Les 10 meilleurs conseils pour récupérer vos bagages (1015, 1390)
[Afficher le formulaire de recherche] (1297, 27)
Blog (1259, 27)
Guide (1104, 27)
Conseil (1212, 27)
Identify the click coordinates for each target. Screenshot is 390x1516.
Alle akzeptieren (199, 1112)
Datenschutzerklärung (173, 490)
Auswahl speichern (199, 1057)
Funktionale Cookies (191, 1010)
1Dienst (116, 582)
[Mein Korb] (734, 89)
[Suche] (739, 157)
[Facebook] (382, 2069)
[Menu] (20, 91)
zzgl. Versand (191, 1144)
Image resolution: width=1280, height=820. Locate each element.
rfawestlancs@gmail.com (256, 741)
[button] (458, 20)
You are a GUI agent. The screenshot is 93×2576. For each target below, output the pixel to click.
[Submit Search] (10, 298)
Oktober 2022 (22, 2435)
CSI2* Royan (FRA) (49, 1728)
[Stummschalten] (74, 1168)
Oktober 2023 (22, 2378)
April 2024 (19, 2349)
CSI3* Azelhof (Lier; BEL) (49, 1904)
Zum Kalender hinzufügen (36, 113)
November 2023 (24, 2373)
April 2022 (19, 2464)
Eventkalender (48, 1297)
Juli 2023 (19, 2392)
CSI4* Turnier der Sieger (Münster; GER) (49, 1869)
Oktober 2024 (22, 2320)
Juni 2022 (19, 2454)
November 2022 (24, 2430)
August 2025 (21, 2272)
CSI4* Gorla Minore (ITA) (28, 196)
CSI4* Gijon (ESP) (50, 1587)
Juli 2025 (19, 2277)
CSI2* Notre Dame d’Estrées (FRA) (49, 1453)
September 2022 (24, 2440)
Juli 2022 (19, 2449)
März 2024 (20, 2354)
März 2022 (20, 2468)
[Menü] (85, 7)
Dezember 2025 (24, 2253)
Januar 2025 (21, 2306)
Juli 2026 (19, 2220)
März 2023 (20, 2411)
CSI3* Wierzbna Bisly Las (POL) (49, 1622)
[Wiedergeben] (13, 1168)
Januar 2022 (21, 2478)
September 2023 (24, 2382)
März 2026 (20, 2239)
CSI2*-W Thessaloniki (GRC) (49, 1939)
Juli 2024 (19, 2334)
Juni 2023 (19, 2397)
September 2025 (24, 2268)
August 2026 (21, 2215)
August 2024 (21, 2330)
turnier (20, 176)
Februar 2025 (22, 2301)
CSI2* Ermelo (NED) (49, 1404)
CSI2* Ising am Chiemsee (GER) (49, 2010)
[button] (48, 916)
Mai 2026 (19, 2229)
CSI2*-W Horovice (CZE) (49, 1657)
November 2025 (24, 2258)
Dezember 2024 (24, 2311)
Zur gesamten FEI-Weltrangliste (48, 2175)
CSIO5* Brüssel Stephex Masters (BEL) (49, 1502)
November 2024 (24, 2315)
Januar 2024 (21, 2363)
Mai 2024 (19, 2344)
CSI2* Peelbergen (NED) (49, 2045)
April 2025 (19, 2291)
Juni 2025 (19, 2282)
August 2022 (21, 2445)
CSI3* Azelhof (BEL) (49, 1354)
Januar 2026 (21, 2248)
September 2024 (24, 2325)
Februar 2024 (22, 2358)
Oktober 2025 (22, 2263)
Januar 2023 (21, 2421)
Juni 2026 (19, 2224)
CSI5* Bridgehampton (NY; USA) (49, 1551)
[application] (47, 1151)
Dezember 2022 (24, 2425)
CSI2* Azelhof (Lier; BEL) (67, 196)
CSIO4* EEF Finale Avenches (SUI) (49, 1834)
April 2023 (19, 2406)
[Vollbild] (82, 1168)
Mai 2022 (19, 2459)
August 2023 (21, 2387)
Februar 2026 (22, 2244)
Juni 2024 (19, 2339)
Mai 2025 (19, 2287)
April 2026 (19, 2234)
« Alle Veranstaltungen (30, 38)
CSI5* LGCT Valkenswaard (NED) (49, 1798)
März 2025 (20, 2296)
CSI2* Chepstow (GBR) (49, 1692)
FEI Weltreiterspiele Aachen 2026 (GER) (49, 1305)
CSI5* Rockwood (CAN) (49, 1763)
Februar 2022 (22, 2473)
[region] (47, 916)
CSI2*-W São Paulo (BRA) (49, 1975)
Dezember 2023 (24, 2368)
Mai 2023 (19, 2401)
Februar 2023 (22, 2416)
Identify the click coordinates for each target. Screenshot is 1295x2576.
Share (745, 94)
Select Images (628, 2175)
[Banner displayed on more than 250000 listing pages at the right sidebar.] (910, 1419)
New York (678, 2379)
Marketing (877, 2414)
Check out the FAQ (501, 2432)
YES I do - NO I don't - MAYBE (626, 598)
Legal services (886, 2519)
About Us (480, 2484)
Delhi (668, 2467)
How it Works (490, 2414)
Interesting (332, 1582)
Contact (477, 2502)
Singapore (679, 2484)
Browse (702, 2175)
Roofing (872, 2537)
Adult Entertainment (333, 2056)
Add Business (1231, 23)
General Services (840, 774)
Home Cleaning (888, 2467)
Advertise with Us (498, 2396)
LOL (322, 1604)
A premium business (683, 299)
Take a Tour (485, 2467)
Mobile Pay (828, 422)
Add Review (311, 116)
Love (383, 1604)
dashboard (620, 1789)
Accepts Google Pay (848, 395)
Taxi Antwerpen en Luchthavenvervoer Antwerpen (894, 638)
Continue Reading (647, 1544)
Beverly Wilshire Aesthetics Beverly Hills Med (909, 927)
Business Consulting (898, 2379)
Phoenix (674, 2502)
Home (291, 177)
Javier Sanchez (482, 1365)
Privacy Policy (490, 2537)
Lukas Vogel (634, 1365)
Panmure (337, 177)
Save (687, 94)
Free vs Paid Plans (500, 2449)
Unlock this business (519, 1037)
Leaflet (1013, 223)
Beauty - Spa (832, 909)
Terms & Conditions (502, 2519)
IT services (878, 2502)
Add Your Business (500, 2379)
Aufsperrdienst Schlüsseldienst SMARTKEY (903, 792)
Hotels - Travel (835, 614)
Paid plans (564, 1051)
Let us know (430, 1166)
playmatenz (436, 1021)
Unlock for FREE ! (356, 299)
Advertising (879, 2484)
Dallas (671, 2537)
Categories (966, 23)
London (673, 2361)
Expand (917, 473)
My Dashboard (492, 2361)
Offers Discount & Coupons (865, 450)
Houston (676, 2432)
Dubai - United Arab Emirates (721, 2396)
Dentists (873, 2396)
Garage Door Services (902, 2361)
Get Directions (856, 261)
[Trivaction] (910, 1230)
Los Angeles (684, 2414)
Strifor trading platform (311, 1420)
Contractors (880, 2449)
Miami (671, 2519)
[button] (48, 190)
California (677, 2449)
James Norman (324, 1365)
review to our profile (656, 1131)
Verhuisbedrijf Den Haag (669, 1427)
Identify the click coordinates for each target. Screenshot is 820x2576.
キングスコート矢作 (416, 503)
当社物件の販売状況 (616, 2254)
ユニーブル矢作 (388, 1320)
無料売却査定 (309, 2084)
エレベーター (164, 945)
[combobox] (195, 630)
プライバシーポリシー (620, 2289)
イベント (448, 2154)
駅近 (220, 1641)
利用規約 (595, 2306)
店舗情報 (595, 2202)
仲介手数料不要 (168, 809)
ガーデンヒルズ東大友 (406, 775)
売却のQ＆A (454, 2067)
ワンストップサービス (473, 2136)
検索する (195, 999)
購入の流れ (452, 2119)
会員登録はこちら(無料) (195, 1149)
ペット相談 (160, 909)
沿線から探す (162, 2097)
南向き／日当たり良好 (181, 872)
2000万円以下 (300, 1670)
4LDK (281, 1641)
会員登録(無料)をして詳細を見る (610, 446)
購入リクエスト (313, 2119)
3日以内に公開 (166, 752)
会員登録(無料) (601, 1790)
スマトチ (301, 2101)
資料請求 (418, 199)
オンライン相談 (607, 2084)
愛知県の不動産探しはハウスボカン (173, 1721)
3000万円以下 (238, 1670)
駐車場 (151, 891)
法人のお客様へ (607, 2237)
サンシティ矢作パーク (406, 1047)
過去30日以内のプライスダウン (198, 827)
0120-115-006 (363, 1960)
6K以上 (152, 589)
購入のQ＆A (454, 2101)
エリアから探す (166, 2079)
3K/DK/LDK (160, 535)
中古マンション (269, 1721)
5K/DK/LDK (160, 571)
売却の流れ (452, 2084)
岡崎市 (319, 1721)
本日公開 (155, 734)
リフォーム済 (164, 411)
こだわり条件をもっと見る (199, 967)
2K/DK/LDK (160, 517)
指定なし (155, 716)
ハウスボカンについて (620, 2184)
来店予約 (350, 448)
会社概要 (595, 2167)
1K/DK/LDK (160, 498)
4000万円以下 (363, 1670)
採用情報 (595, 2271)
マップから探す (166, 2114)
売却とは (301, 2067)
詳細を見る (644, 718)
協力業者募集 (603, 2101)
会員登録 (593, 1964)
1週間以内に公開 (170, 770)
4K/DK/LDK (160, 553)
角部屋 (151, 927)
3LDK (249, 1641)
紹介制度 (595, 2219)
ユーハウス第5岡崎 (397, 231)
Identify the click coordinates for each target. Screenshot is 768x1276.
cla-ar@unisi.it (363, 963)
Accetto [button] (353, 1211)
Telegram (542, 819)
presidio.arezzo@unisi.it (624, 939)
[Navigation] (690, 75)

==============================

What you need to do
Please transcribe the data exactly from its first line. End with the line that contains "[button] (458, 20)".

Finished exercise
Les 10 meilleurs conseils pour récupérer vos bagages (1015, 1390)
[Afficher le formulaire de recherche] (1297, 27)
Blog (1259, 27)
Guide (1104, 27)
Conseil (1212, 27)
Identify the click coordinates for each target. Screenshot is 390x1516.
Alle akzeptieren (199, 1112)
Datenschutzerklärung (173, 490)
Auswahl speichern (199, 1057)
Funktionale Cookies (191, 1010)
1Dienst (116, 582)
[Mein Korb] (734, 89)
[Suche] (739, 157)
[Facebook] (382, 2069)
[Menu] (20, 91)
zzgl. Versand (191, 1144)
Image resolution: width=1280, height=820. Locate each element.
rfawestlancs@gmail.com (256, 741)
[button] (458, 20)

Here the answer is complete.